Bitte setzen Sie das Interview mit Christian Ledig über seinen Wechsel an die Universität Bamberg nach dessen letztem Satz fort.

▸ **UNTERSUCHTER TEXT**:
········

Professor zu werden war nicht immer das ausgegebene Ziel von Dr. Christian Ledig, seit 1. April 2022 Inhaber des Lehrstuhls für Erklärbares Maschinelles Lernen. Warum er sich doch entschieden hat, sich an der Universität Bamberg zu bewerben, zu welchen Schwerpunkten er forscht oder was ihn am Anwendungsbereich Medizin begeistert, erläutert er im Interview.
Lieber Herr Ledig, Sie waren fast 10 Jahre in der freien Wirtschaft tätig. Warum wechseln Sie nun an eine Universität?
Christian Ledig: Ich arbeite gerne an Lösungen, die einen positiven Effekt für den Menschen oder die Gesellschaft haben. Deshalb ist wissenschaftliche Forschung für meine Arbeit essenziell. Andererseits bereitet es mir große Freude, Wissen nicht nur anzuwenden, sondern auch weiterzugeben. Als Inhaber des Lehrstuhls für Erklärbares Maschinelles Lernen kann ich Studierenden die Chance geben, Expertise im Bereich Künstliche Intelligenz (KI) zu erwerben, die akkurat, aktuell und wettbewerbsfähig ist. Darüber hinaus einen Beitrag zu der Technologietransformation meiner Heimatregion zu leisten, empfinde ich ebenfalls als großes Privileg.
Sie kommen also aus Bamberg?
Tatsächlich habe ich die ersten 25 Jahre meines Lebens größtenteils in Franken verbracht. Ich bin in Nürnberg geboren, im Landkreis Forchheim aufgewachsen und habe in Erlangen an der Friedrich-Alexander- Universität Technomathematik studiert. Danach habe ich zehn Jahre im Ausland gelebt, was mir einen ganz neuen Blick auf die Region ermöglicht hat. Oberfranken als großer Zulieferstandort für die Automobilbranche aber auch die Medizintechnik steht vor enormen Herausforderungen. Für die Bedarfe der zahlreichen mittelständischen Unternehmen, die die Region prägen, Lösungen zu entwickeln und sie mit internationalen Kooperationspartnern zu vernetzen, sind Aufgaben, auf die ich mich sehr freue.
Welcher Weg hat Sie an die Universität Bamberg geführt?

········

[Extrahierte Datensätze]

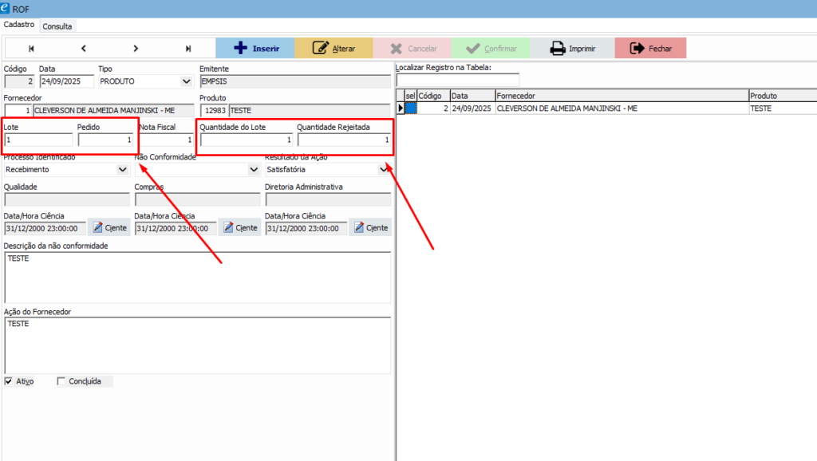Image resolution: width=817 pixels, height=461 pixels.
Task: Click the Alterar edit button
Action: (x=334, y=49)
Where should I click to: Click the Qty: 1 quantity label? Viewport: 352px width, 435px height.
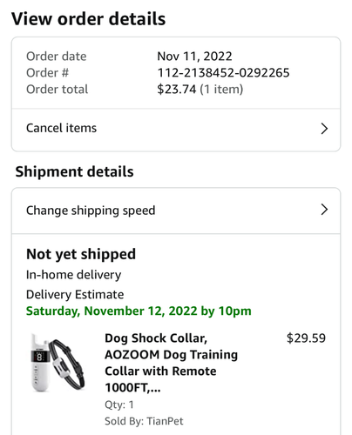119,405
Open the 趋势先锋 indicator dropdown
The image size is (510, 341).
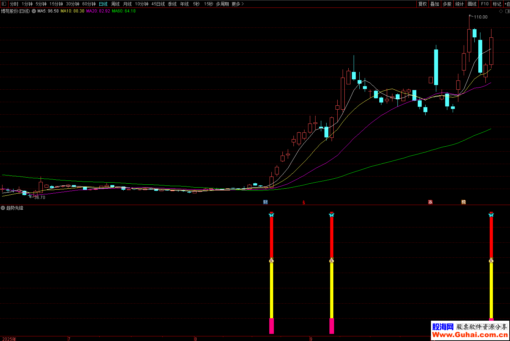3,208
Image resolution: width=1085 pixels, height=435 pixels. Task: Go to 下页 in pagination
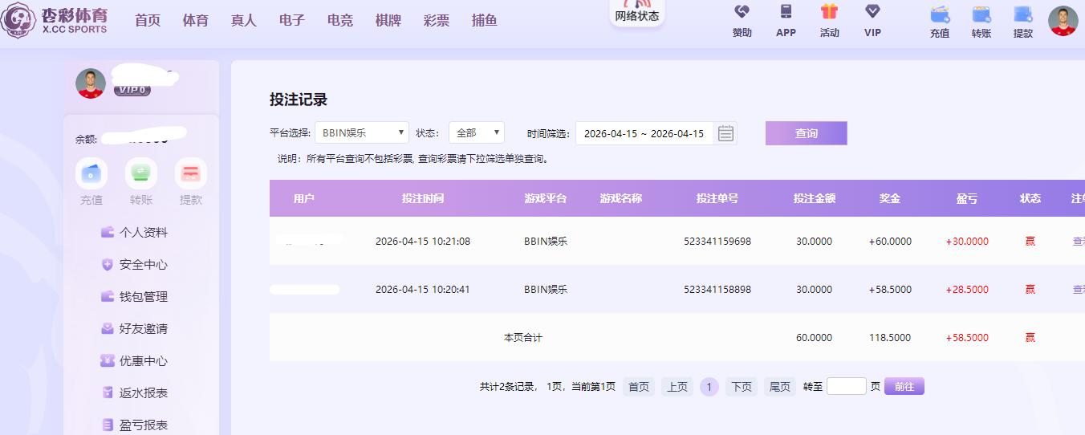coord(742,387)
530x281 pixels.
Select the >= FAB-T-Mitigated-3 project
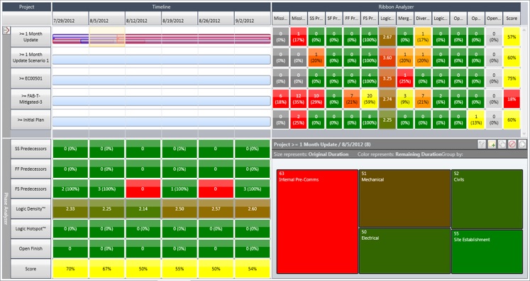[31, 99]
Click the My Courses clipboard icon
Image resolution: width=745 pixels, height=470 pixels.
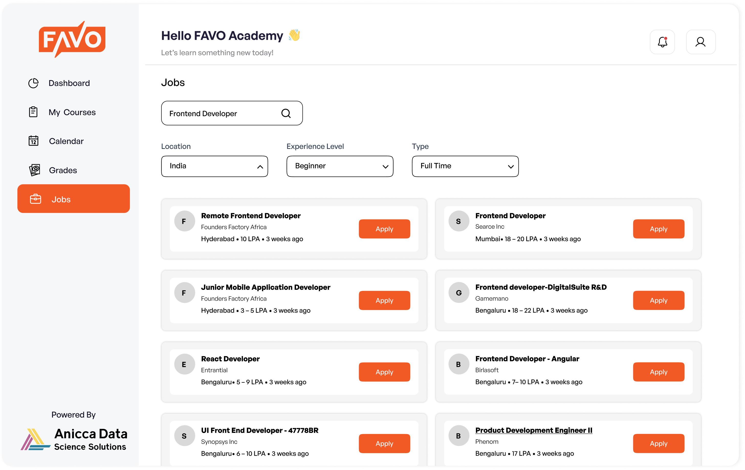point(33,112)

········

▸ **SCHRIFTLICHE ANTWORT**:
Über Siemens in Forchheim bin ich dem aufregenden Angebot gefolgt, meine Diplomarbeit bei Siemens Corporate Research in Princeton, USA, zu schreiben. Dort habe ich meine Leidenschaft für die medizinische Bildanalyse entdeckt und dieses Fachgebiet im Rahmen meiner Promotion am Imperial College in London vertieft. Nach Tätigkeiten bei Twitter in London und zwei US-Start-Ups, eines in Manhattan, New York, und eines in Boston, Massachusetts, erschien mir die Herausforderung, in Bamberg zu dem Ausbau eines in Forschung und Lehre exzellenten KI-Standorts beizutragen, perfekt. Ich freue mich sehr über das Vertrauen und die Möglichkeit, heute hier zu sein.
Ein großer Dank an dieser Stelle für die durchwegs freundliche Unterstützung und große Hilfsbereitschaft in meinen ersten Wochen und Monaten an der Universität Bamberg. Es ist schön, Teil einer Universität zu sein, an der tatsächlich noch der Mensch im Mittelpunkt zu stehen scheint. Alles andere als eine Selbstverständlichkeit in einer Gesellschaft, in der häufig dem Leistungsprinzip alles bedingungslos untergeordnet wird.
Zu welchen Schwerpunkten forschen Sie?
Das übergeordnete Thema der Forschung am Lehrstuhl ist die Entwicklung von robusten, also generalisierbaren, interpretierbaren und daten-effizienten Methoden zur Analyse von Bilddaten. Hier liegt der Schwerpunkt explizit auf tiefen neuronalen Netzen (Deep Learning). Ein wichtiger Anwendungsbereich ist die KI-basierte Analyse von medizinischen Daten. Wir entwickeln beispielsweise Methoden, welche die menschlichen Gehirnstrukturen anhand von MRT-Bildern vermessen. Damit können wir unter anderem den Entwicklungsprozess des Gehirns bei Neugeborenen quantifizieren, den natürlichen Alterungsprozess dokumentieren oder krankhafte Veränderungen sichtbar machen – beispielsweise bei Demenz vom Typ Morbus Alzheimer oder traumatischen Kopfverletzungen.
Können Sie ein Anwendungsbeispiel aus der Medizin nennen, das verdeutlicht, warum Generalisierbarkeit von Daten im Bereich KI so ein wichtiges Thema ist?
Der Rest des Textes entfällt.